What to produce
Collect all lines containing the word "agent" from the data.

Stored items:
+ + + + + + +
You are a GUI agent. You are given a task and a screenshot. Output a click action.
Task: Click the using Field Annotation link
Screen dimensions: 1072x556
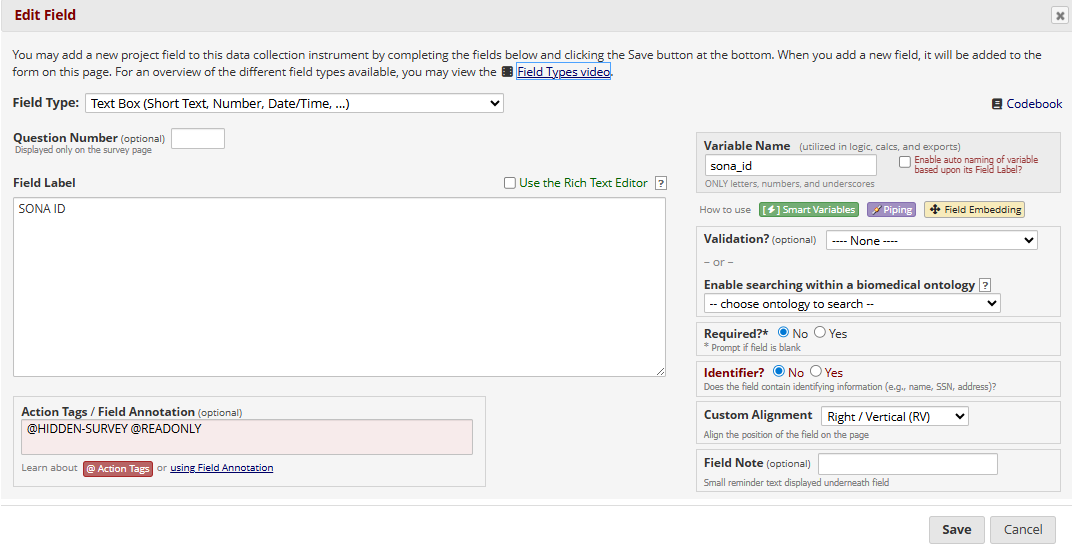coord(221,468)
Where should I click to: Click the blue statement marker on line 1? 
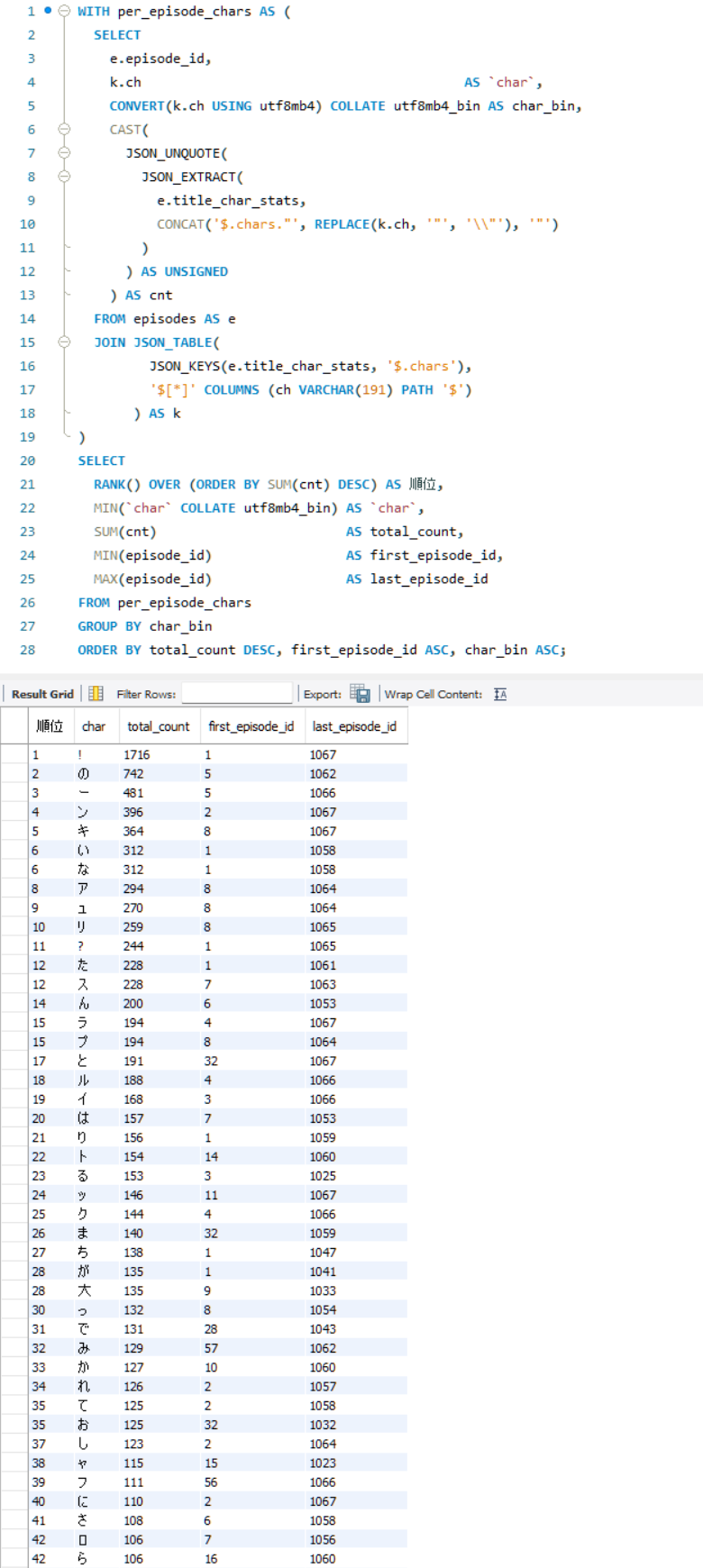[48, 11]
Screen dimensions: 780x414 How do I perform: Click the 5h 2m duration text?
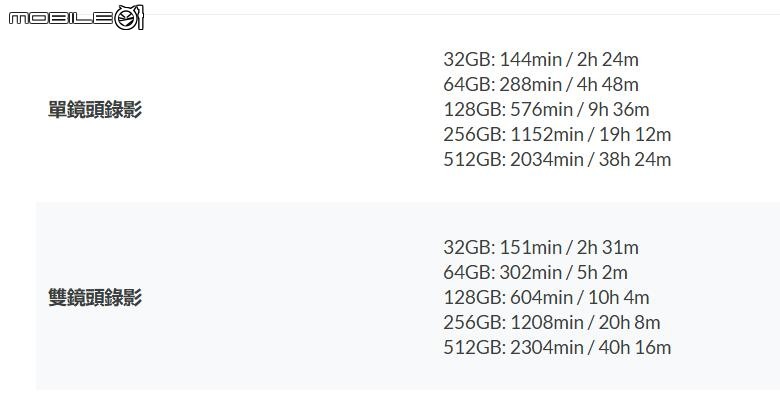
+ + + + + + +
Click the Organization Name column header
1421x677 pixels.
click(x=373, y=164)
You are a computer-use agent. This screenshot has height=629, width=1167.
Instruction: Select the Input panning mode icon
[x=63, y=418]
+ + + + + + +
Exercise solution
You are a GUI agent. You are given a task and a screenshot. Output a click action.
You are a computer-use agent. This screenshot has height=629, width=1167.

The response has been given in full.